### [Problem to solve]
Can you print the listing below word for word, leaving out the pictures?

### [Material]
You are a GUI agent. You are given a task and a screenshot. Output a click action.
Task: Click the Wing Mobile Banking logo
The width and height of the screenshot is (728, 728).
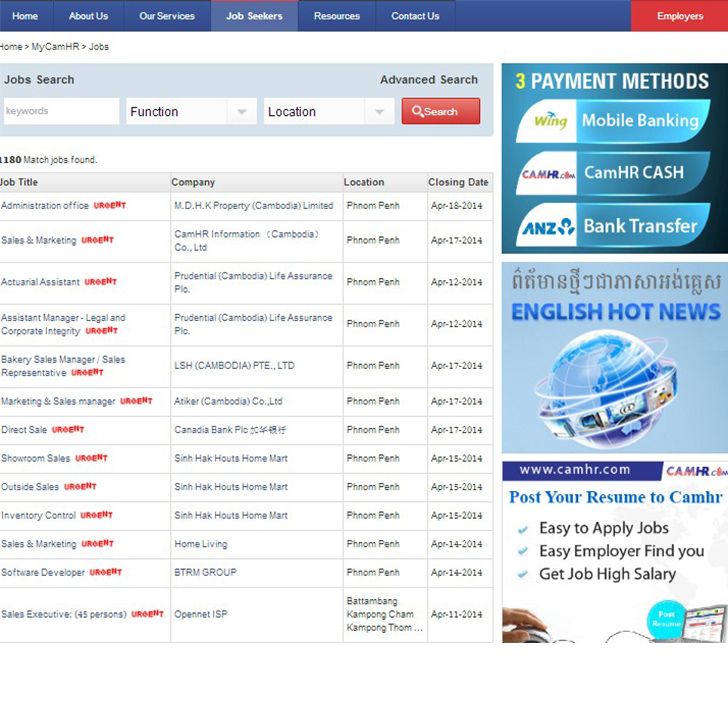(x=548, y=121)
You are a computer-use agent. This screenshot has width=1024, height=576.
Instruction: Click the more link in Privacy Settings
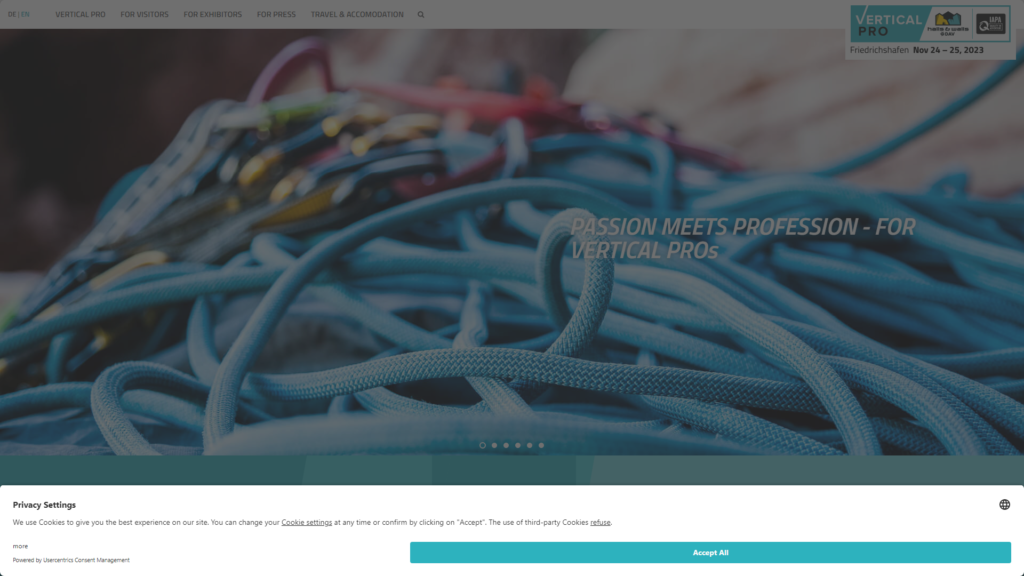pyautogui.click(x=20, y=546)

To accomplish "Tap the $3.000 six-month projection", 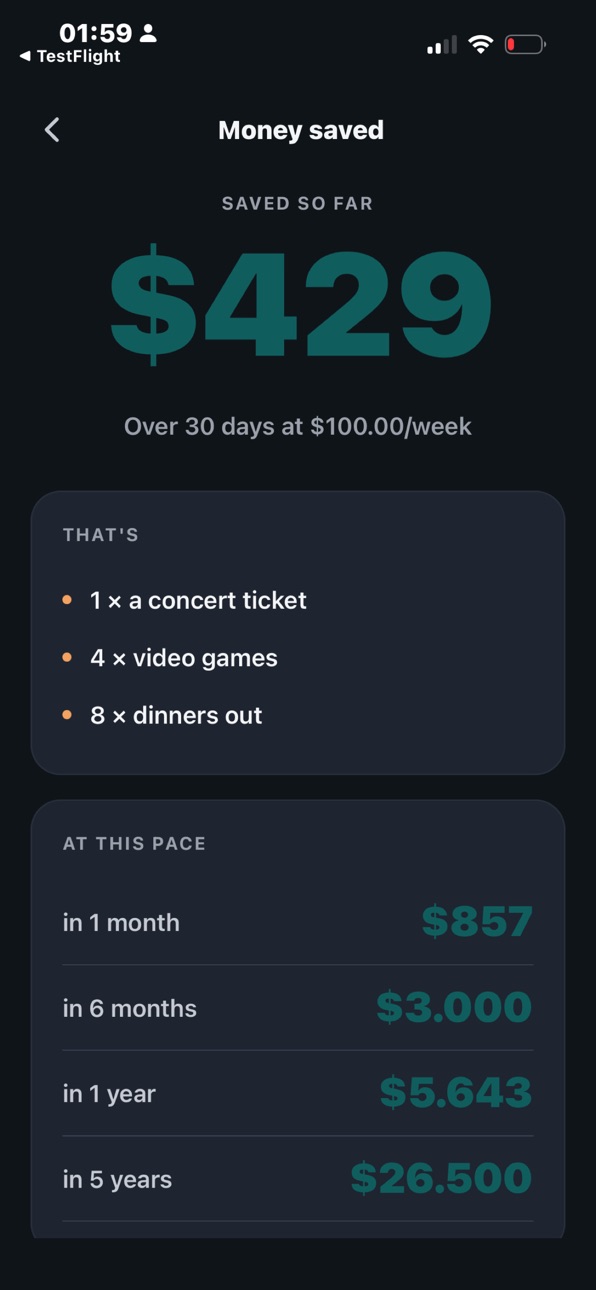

### [Final result]
You are a GUI agent. You are given a task and a screenshot. Output a click action.
Task: Click the Wing Mobile Banking logo
The width and height of the screenshot is (728, 728).
(x=548, y=121)
You are a computer-use agent. This screenshot has width=1024, height=576.
Instruction: Click the more link in Privacy Settings
pyautogui.click(x=20, y=546)

To accomplish "Tap the $3.000 six-month projection", 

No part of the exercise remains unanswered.